I barely knew how I was going to get everything done on my own. I couldn’t imagine surrendering the little time I had to help a friend every day at this time of year. “How did you manage it?” I blurted out.
“I wasn’t sure I could,” said Doffy. “But I just knew I had to. I said, ‘Please, God, just help me get my Christmas cards.’ I thought that one thing would be enough.”
I looked sheepishly at the bag of wrapping paper on my kitchen counter. Here I was wishing someone else would make Christmas happen for me, when Doffy had had to make not only her own family’s Christmas but my family’s as well. And all by herself, besides.
“It’s a shame you didn’t have anyone to help you the way you helped Mother.”
“Oh, I did have someone helping me,” said Doffy mysteriously. “Here’s how it started. One day I got the idea to make some cookies to cheer your mom up. I didn’t know where anything was in your kitchen, so she had to help me. When the two of us worked together baking was fun.
"So I brought over my holiday recipe box. Over the next week we did all my baking, and all her baking too. When we finished that, we decorated your house. By the time I left in the afternoon I was so full of holiday spirit I decorated my own house in a whirlwind.”
I never would have imagined all that going on while I was at school, I thought.
“After a while I took your mom out for a ride. We stopped at a store I thought might have Christmas cards. I’d have to take the mismatched leftovers at this point. No way could I find two hundred cards alike.
"But right inside the store were four matching boxes of fifty cards each—as if they were waiting for me. I knew God was at work again.”

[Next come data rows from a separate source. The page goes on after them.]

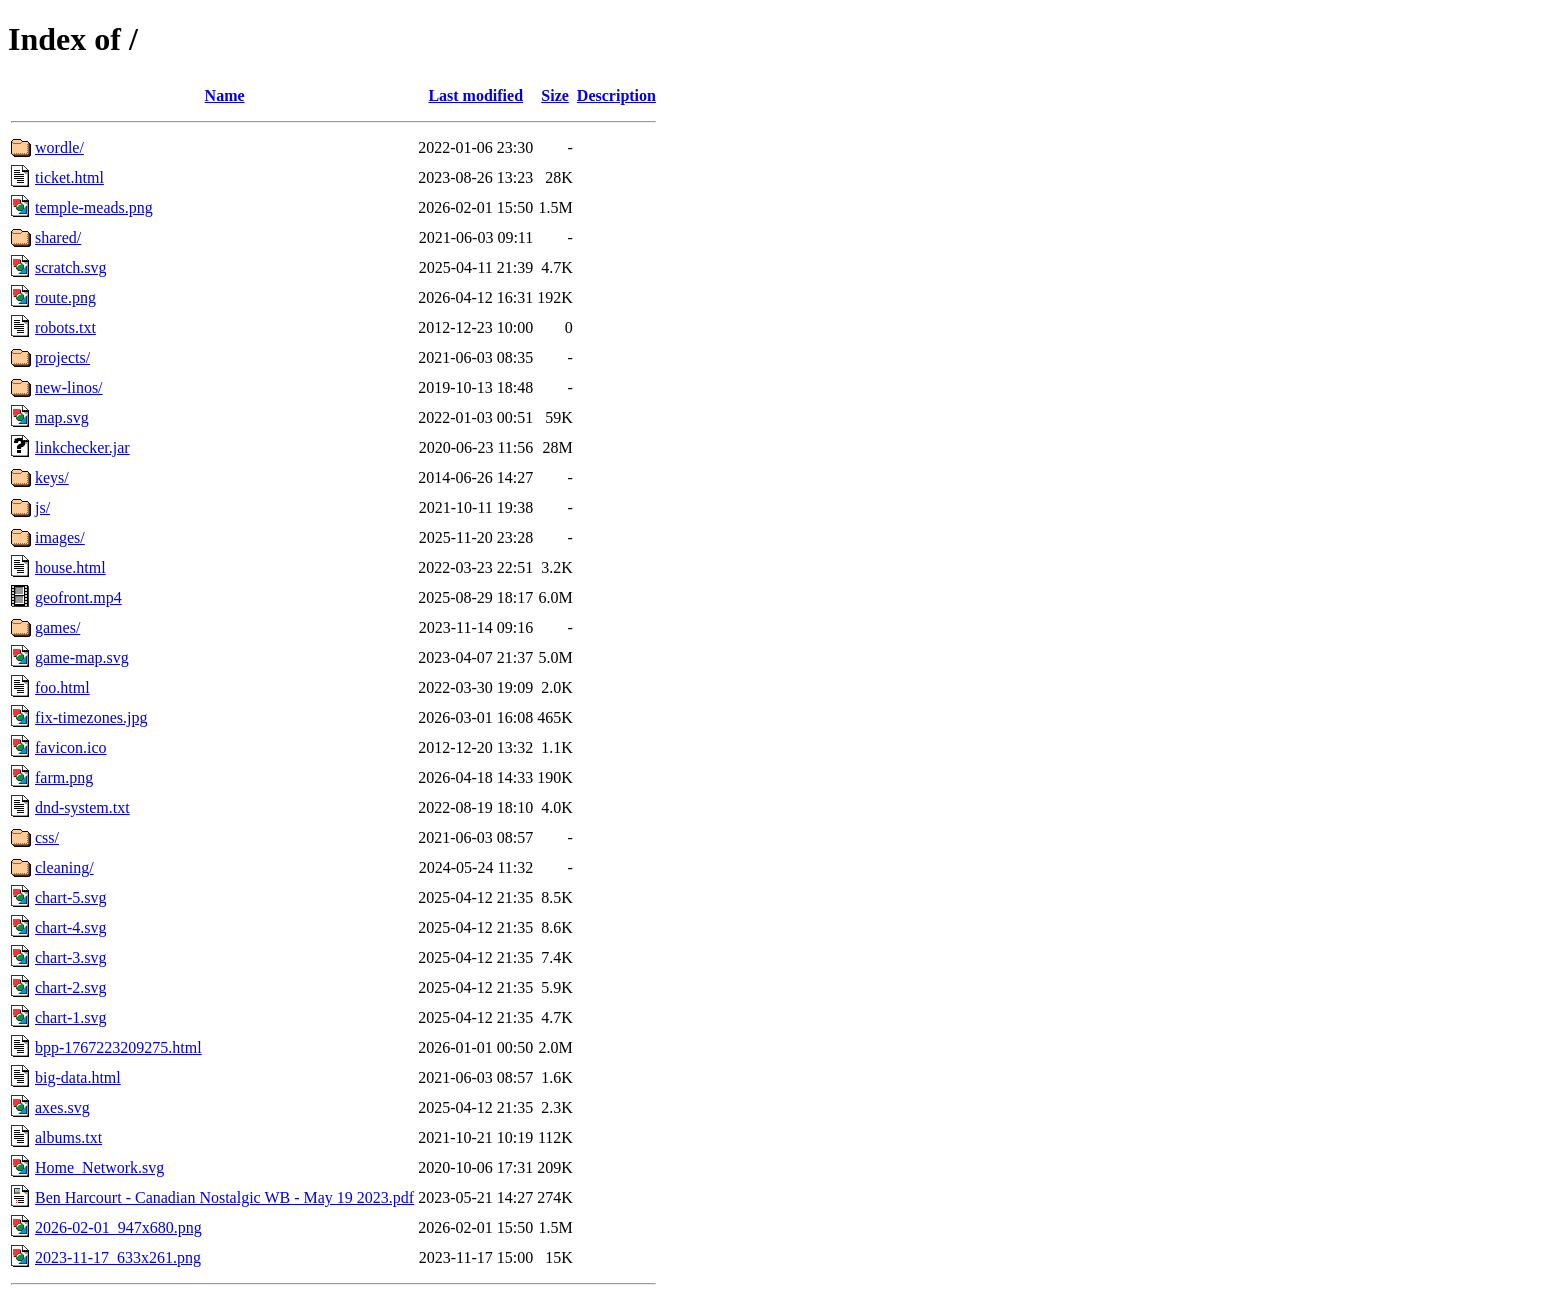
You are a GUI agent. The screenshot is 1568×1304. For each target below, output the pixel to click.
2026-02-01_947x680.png (118, 1227)
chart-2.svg (71, 987)
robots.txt (65, 327)
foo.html (62, 687)
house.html (70, 567)
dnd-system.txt (82, 807)
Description (616, 95)
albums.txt (68, 1137)
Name (225, 95)
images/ (60, 537)
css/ (47, 837)
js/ (42, 507)
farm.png (64, 777)
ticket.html (69, 177)
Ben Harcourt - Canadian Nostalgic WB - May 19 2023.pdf (224, 1197)
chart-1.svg (71, 1017)
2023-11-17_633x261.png (118, 1257)
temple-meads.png (94, 207)
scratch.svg (71, 267)
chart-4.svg (71, 927)
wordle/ (59, 147)
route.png (65, 297)
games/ (57, 627)
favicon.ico (71, 747)
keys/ (52, 477)
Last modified (475, 95)
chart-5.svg (71, 897)
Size (555, 95)
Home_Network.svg (99, 1167)
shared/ (58, 237)
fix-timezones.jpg (91, 717)
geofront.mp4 (78, 597)
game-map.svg (82, 657)
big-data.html (78, 1077)
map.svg (62, 417)
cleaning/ (64, 867)
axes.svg (62, 1107)
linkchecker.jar (82, 447)
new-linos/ (69, 387)
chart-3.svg (71, 957)
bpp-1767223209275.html (118, 1047)
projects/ (62, 357)
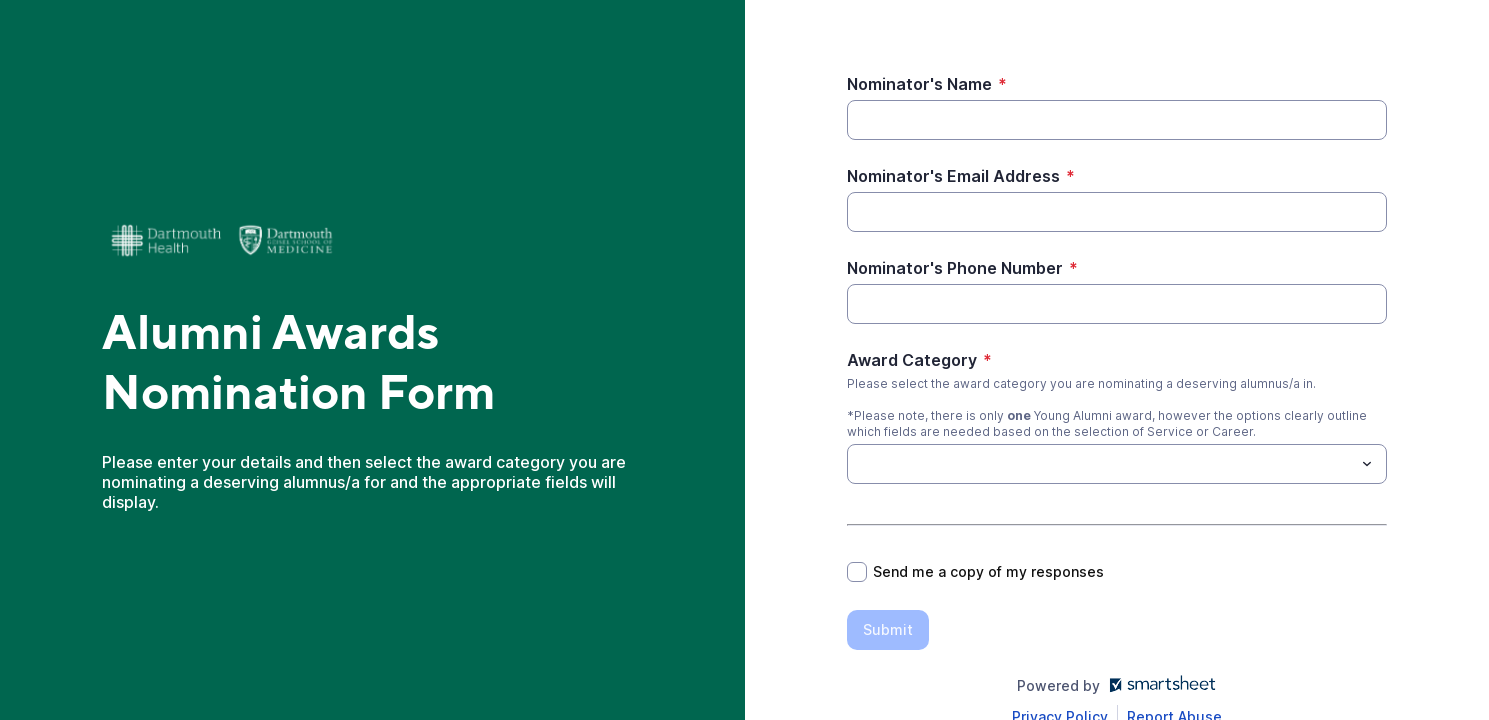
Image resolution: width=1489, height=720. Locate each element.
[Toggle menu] (1367, 464)
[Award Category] (1100, 464)
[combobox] (1117, 464)
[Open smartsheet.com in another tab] (1158, 685)
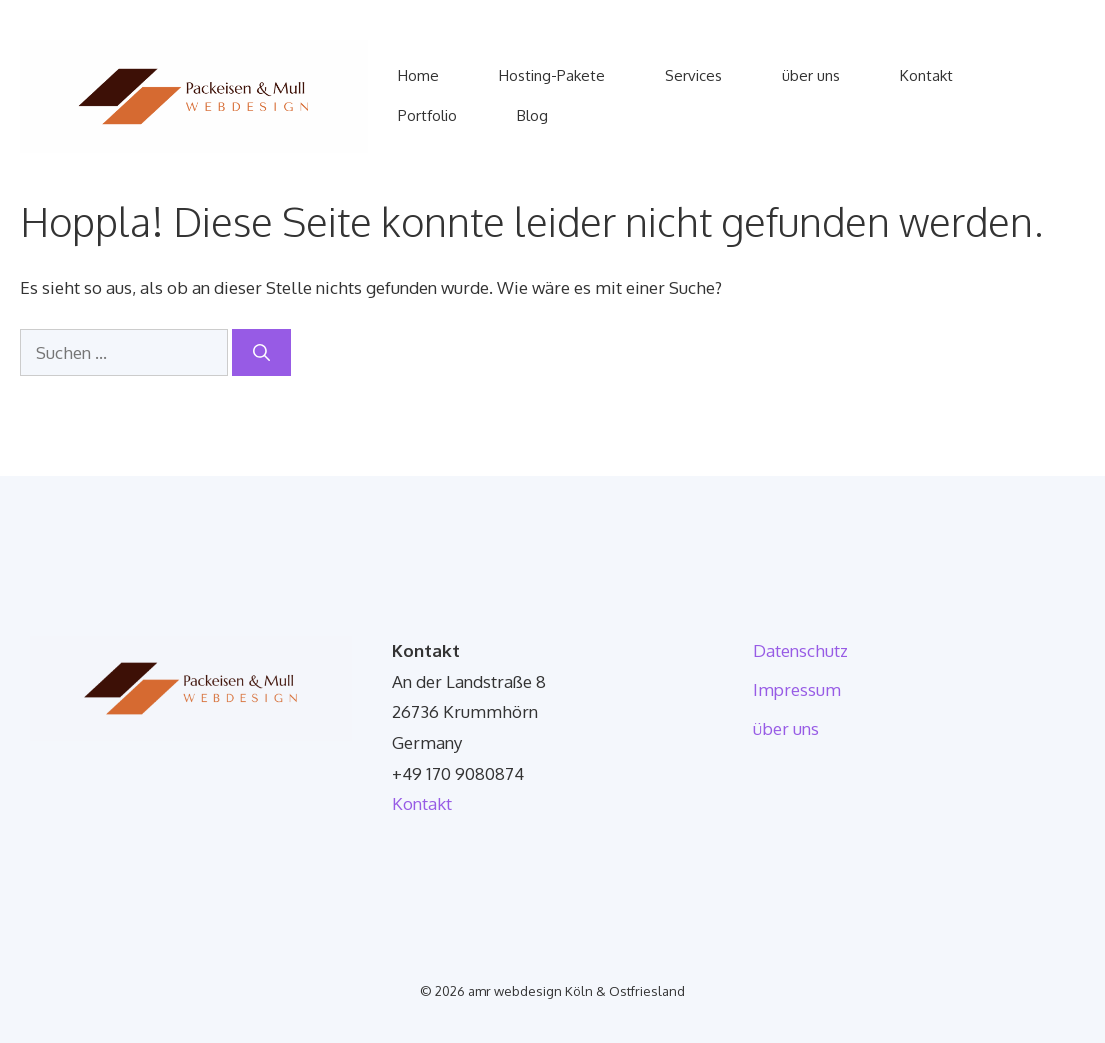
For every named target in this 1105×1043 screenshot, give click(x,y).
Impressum (797, 689)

“And you got all those Christmas cards written?” I asked.
“Every one,” said Doffy. “It was easier at your house without the phone ringing. Then we made a list of the shopping we needed to get done. Seemed like every place we went had exactly what we were looking for.
"Whenever your mother found an item she needed, something from my own list was right there on the next shelf.
"We spent our last few days together wrapping presents and talking about the future. With money tight your mom was thinking of getting a job, but she didn’t know where to start.
"By then we trusted in God to take care of anything. So I asked her, ‘What do you love doing?’ She said, ‘Taking care of children.’ She started the childcare business after New Year’s.”
Doffy and I talked a bit longer, then wished each other a merry Christmas and said goodbye. I turned back to my cards, ornaments and wrapping paper. I’d get it all done. God would give me the help I needed, just as he’d helped Mother and Doffy all those years ago.
Turns out I’d been right. Christmas did happen by magic.